## EXCERPT

==*==

I'm glad we're all hugging it out and sharing our feelings but just so no prospective Young Ophthalmologists are led astray I still think Ophthalmology is objectively a better field to go into than IMED.
Things Ophthalmologists (even in residency) get to say that IMED residents don't:
1. "Call the primary team for that."
2. "Sorry you'll have to talk to your primary doc about those pain medications."
3. "I was off last weekend." / "I'll be home for dinner."
4. "I'll be the one performing your surgery."
5. "Nobody in clinic asked me to sign a disability form for their fibromyalgia today."
Things IMED residents get to do that Ophtho residents generally don't:
1. Sort through 100 pages of faxed in outside patient records to find a lab value and an MRI reading
2. Discharge Mr. Bob to the nursing home, but at the last minute the patient is rejected because that one form wasn't filled out in triplicate and his BP is 160/89 even though that's what it always is they just don't know that because they never check it when he's there.
3. And it's Friday and they don't take transfers on the weekend so you get to watch Bob sit in the hospital and round and write notes on him for three more days.
4. Readmissions for uncontrolled CHF s/p repeat salt binge aka "Patient well known to service and this is his fifth recent admission for similar complaints."
5. Rounding
So you know, like I said,
objectively better.
I am glad that some primary care doctors are seeing better pay, because we need good IMED docs. I hope that pay increase trend continues. Glad there are people who enjoy doing it!
I would say that as much as we all say not to choose a field for the money, most working-class citizens (aka most of the patients you see every day) chose their field for the money and nobody finds that to be absurd. I think it's within reason to consider pay when choosing what to do for the rest of your life. Very few of us would be doing any of this for a lot less, because it's a hard job. All fields of medicine are challenging compared to other jobs just due to the nature of the practicing medicine, but try to find something that doesn't stress you out or make you miserable. Then make sure the pay is enough after that.

==*==

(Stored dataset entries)

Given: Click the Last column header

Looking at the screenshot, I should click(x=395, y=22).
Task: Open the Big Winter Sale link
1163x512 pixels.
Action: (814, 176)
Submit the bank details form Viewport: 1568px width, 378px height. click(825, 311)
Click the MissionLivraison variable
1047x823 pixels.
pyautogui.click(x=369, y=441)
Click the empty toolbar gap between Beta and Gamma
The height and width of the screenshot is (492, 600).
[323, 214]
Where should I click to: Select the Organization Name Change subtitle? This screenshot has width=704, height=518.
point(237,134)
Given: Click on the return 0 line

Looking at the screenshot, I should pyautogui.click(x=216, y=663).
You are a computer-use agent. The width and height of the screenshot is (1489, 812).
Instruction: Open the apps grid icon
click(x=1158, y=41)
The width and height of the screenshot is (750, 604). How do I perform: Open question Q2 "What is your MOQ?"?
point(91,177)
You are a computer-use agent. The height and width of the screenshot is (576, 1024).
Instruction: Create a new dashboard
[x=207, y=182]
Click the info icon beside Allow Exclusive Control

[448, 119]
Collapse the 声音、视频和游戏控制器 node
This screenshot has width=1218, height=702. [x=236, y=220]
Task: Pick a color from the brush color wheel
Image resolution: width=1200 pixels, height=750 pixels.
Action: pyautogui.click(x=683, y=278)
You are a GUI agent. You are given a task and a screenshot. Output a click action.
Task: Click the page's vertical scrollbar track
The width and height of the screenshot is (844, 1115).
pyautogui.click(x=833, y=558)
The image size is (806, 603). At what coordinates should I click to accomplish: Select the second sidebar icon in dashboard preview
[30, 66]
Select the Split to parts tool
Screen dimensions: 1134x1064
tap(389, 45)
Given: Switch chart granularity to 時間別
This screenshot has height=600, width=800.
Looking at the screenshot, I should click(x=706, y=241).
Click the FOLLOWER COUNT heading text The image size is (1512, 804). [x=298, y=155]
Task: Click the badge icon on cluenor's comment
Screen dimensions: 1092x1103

==*==

## SET OF TASKS
(1) Set down the stretch of the post comparing ophthalmology and IMED from "I'm glad we're" through "into than IMED.".
(2) In the post comparing ophthalmology and IMED, what should a person make sure of after finding a field that doesn't stress them out or make them miserable?

## RESULTS FOR THE EXERCISE
(1)
I'm glad we're all hugging it out and sharing our feelings but just so no prospective Young Ophthalmologists are led astray I still think Ophthalmology is objectively a better field to go into than IMED.

(2) That the pay is enough.